Segment Start: DATA TO EXAMINE

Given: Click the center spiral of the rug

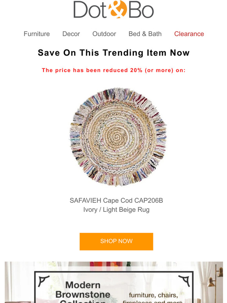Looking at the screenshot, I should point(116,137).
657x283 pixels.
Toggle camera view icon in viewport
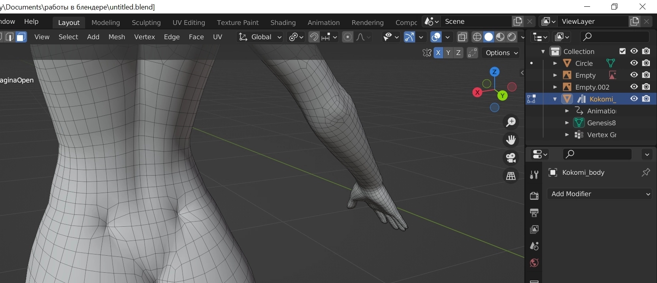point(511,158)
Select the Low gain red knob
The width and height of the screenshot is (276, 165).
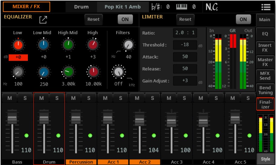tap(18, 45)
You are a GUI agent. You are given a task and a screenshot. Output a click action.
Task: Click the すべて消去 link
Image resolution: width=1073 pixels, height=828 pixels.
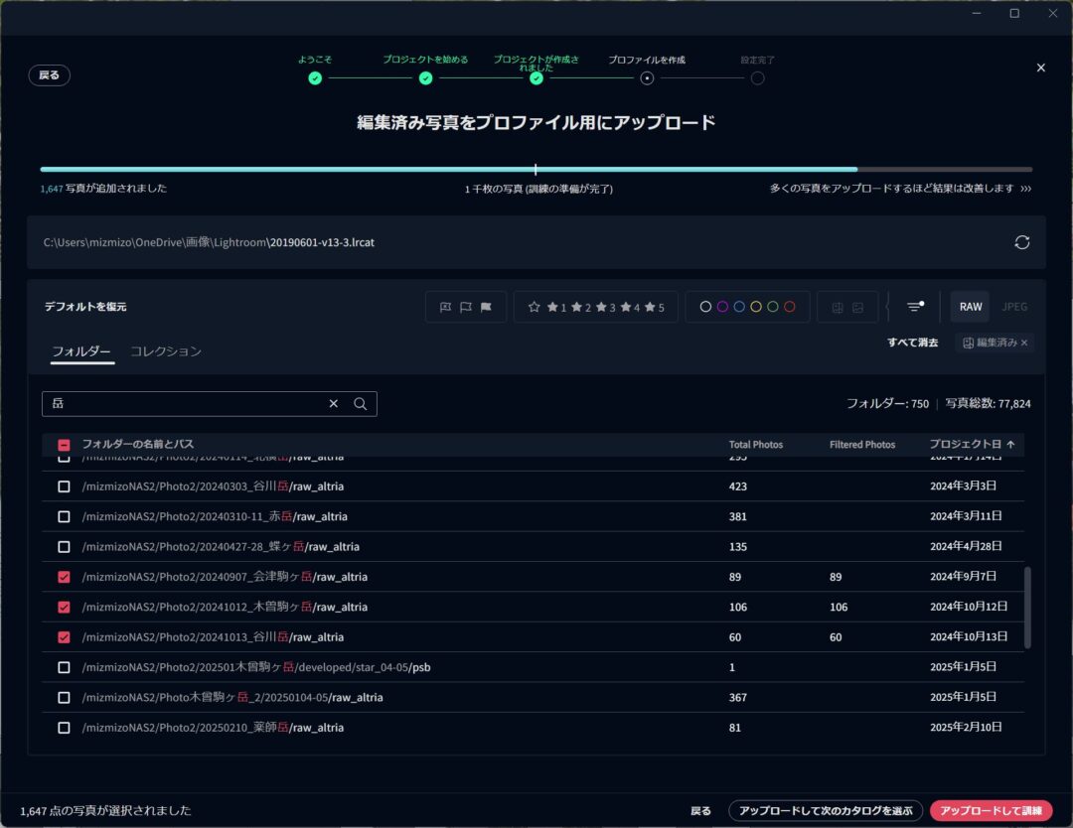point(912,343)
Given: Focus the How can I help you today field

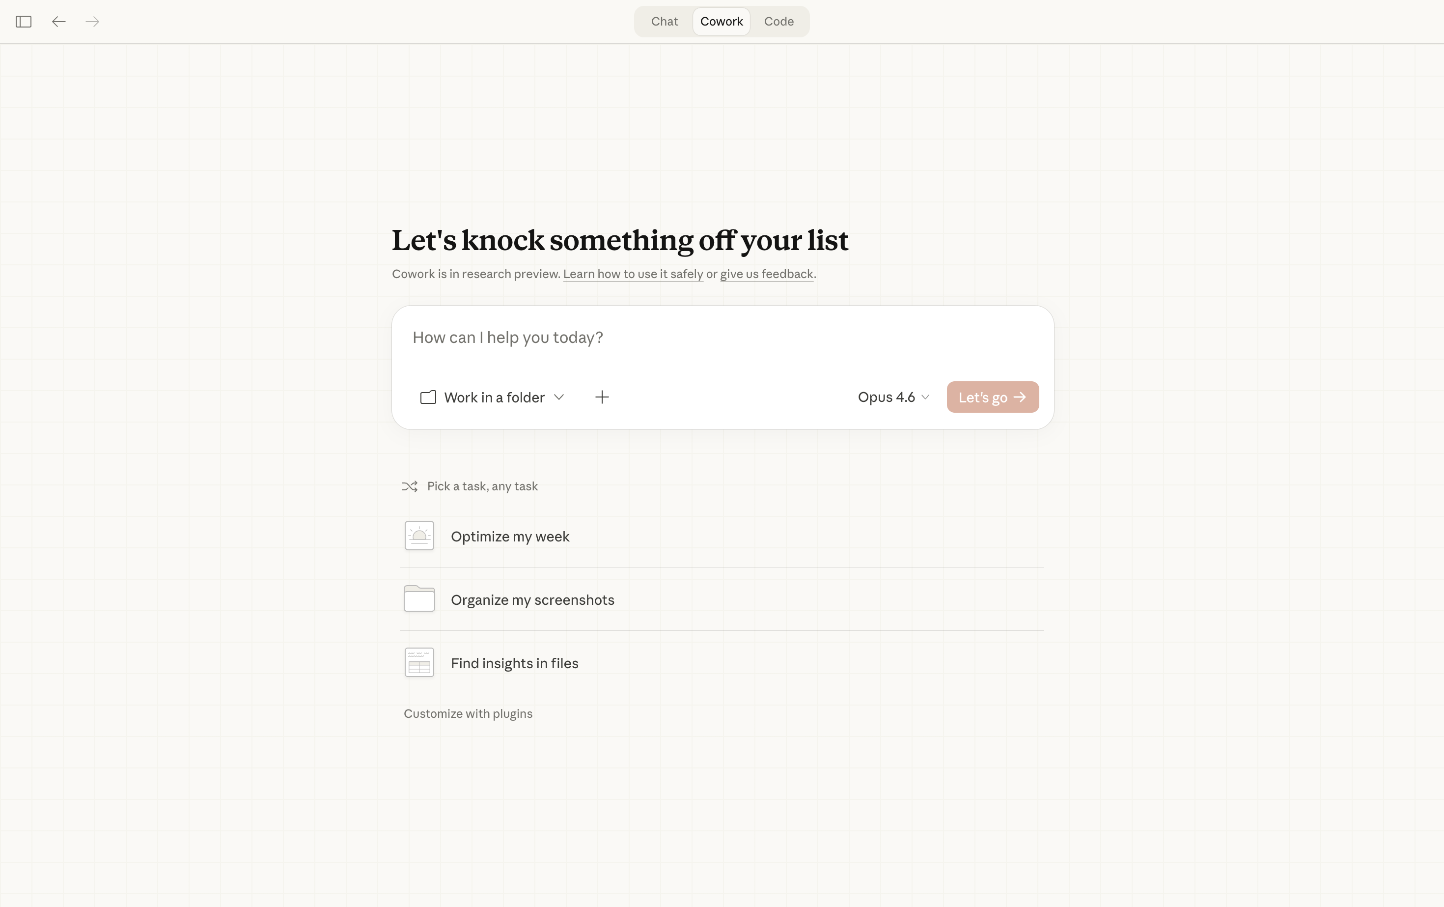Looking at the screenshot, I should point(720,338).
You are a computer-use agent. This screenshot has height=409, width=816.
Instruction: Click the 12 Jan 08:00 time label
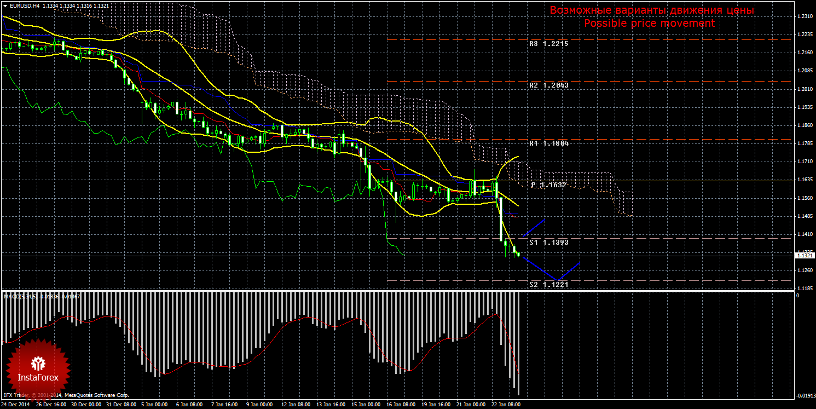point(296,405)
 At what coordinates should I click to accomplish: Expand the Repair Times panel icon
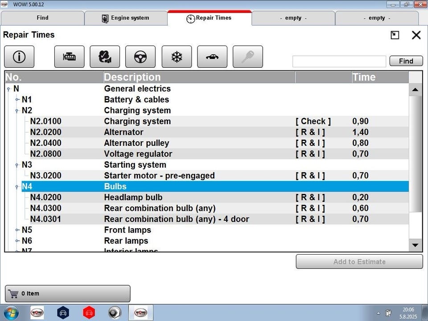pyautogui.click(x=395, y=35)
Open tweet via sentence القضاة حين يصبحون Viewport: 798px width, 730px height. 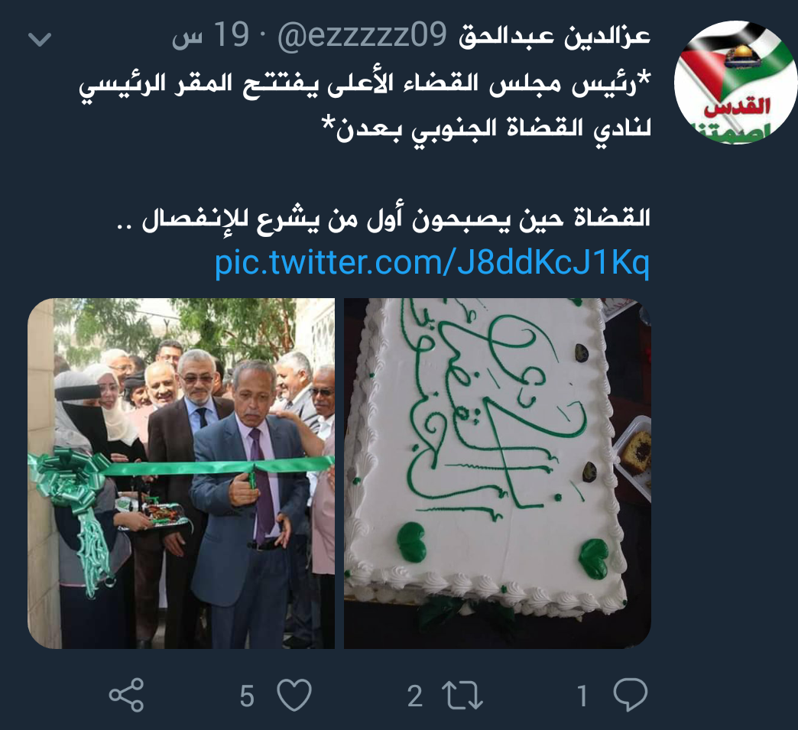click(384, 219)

Segment End: DATA TO EXAMINE

(EXERCISE OBJECTIVE) All lines from the start of the entries through the one with "You are a computer-use" are to be output exactly; omit the pictures.

(ANSWER BELOW)
Given: Click the center spiral of the rug

Looking at the screenshot, I should point(116,137).
657x283 pixels.
Toggle camera view icon in viewport
point(511,158)
Select the Low gain red knob
The width and height of the screenshot is (276, 165).
tap(18, 45)
You are a GUI agent. You are given a task and a screenshot. Output a click action.
Task: Click the すべて消去 link
Image resolution: width=1073 pixels, height=828 pixels.
point(912,343)
Given: Focus the How can I help you today field

Looking at the screenshot, I should point(720,338).
You are a computer-use agent. This screenshot has height=409, width=816.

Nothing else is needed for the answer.